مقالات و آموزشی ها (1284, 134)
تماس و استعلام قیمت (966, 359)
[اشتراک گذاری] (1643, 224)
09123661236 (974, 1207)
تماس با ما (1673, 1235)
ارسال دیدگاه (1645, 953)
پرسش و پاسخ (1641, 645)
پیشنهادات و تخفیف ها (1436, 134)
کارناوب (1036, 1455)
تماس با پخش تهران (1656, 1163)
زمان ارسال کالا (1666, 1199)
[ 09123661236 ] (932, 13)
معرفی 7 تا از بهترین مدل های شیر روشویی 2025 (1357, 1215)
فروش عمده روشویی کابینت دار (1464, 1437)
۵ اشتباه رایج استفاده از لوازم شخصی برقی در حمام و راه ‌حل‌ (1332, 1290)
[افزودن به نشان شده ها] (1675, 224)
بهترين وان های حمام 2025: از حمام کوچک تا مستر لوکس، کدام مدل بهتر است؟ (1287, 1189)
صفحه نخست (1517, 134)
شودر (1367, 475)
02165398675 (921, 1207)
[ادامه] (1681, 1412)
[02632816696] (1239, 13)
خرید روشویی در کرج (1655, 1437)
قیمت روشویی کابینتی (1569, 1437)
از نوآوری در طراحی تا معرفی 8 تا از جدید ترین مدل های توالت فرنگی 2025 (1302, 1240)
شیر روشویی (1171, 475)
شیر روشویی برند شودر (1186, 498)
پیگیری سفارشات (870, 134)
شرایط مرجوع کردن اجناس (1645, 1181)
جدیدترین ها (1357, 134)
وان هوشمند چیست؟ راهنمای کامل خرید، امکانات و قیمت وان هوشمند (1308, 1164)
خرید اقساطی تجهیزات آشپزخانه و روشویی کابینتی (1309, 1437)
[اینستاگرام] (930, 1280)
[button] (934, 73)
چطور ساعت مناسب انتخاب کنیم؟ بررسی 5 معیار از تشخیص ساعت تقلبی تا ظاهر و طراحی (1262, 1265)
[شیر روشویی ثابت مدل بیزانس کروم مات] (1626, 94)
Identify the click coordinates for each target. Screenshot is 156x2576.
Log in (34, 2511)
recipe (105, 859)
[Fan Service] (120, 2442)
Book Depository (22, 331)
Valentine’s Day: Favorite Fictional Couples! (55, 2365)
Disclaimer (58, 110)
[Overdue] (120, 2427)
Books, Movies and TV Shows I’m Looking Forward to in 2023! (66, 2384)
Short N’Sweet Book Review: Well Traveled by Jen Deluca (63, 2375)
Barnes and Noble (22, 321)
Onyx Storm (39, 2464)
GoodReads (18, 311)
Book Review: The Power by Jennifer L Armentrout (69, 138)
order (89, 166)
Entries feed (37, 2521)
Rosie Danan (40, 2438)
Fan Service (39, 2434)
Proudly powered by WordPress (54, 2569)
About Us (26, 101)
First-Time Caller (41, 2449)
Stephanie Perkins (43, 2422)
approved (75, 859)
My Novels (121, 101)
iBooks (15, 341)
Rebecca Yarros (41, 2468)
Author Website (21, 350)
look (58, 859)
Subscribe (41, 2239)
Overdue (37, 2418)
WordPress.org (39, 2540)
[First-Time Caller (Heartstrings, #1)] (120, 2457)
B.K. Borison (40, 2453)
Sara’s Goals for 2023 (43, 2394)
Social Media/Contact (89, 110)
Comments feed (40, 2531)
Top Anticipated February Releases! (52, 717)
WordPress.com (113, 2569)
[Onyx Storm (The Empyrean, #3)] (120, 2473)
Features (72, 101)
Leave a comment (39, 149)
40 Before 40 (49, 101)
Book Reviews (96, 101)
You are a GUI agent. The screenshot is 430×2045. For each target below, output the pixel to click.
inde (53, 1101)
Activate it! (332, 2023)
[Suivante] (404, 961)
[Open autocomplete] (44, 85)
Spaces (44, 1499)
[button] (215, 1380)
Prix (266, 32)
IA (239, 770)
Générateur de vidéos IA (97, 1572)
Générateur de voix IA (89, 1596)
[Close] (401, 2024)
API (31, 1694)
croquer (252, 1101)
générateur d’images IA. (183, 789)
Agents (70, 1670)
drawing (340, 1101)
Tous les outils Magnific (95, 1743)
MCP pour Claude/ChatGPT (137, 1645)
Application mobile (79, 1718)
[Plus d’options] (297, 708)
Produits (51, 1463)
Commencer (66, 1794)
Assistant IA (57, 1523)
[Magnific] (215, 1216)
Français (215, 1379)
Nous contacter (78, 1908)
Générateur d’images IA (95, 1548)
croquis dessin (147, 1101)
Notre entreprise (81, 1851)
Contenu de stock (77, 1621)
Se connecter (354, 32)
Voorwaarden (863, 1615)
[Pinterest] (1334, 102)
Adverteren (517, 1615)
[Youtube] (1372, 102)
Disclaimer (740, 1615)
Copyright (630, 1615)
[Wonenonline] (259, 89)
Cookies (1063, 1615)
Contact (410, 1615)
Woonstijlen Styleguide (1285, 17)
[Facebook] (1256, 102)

About this task - Search the listing above for the lines with "بهترين وان های" and "Short N’Sweet Book", then output those lines and all lines between them exactly.

Exercise answer -
بهترين وان های حمام 2025: از حمام کوچک تا مستر لوکس، کدام مدل بهتر است؟ (1287, 1189)
صفحه نخست (1517, 134)
شودر (1367, 475)
02165398675 (921, 1207)
[ادامه] (1681, 1412)
[02632816696] (1239, 13)
خرید روشویی در کرج (1655, 1437)
قیمت روشویی کابینتی (1569, 1437)
از نوآوری در طراحی تا معرفی 8 تا از جدید ترین مدل های توالت فرنگی 2025 (1302, 1240)
شیر روشویی (1171, 475)
شیر روشویی برند شودر (1186, 498)
پیگیری سفارشات (870, 134)
شرایط مرجوع کردن اجناس (1645, 1181)
جدیدترین ها (1357, 134)
وان هوشمند چیست؟ راهنمای کامل خرید، امکانات و قیمت وان هوشمند (1308, 1164)
خرید اقساطی تجهیزات آشپزخانه و روشویی کابینتی (1309, 1437)
[اینستاگرام] (930, 1280)
[button] (934, 73)
چطور ساعت مناسب انتخاب کنیم؟ بررسی 5 معیار از تشخیص ساعت تقلبی تا ظاهر و طراحی (1262, 1265)
[شیر روشویی ثابت مدل بیزانس کروم مات] (1626, 94)
Identify the click coordinates for each target. Screenshot is 156x2576.
Log in (34, 2511)
recipe (105, 859)
[Fan Service] (120, 2442)
Book Depository (22, 331)
Valentine’s Day: Favorite Fictional Couples! (55, 2365)
Disclaimer (58, 110)
[Overdue] (120, 2427)
Books, Movies and TV Shows I’m Looking Forward to in 2023! (66, 2384)
Short N’Sweet Book Review: Well Traveled by Jen Deluca (63, 2375)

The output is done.